→ Task statement:
The required result is the number of lines below that hold the word "agent", stated without anything else.

→ Dataset records:

════════════════════

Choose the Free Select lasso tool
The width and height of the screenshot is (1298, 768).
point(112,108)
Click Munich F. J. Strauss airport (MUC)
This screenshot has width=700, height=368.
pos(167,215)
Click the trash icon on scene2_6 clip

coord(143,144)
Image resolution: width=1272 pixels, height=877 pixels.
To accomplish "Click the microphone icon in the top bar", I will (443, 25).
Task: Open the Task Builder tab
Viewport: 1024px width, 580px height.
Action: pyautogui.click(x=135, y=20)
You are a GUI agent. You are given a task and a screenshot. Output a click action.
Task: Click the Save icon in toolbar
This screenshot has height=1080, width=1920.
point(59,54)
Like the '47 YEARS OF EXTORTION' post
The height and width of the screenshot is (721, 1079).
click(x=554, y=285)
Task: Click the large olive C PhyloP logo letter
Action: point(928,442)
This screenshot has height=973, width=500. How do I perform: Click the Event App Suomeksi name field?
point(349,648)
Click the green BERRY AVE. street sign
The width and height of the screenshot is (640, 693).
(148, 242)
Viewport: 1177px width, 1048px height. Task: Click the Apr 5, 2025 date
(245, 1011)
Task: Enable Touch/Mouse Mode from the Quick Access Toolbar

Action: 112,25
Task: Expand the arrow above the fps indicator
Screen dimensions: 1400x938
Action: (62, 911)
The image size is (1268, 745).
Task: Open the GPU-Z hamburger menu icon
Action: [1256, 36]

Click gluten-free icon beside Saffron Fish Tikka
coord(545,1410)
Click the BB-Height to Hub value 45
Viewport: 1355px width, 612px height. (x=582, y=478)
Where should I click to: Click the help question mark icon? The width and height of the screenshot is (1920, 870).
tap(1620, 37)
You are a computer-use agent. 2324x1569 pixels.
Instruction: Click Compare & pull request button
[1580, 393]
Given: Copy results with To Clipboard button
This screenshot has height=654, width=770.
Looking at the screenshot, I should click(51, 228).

════════════════════

→ Result:
2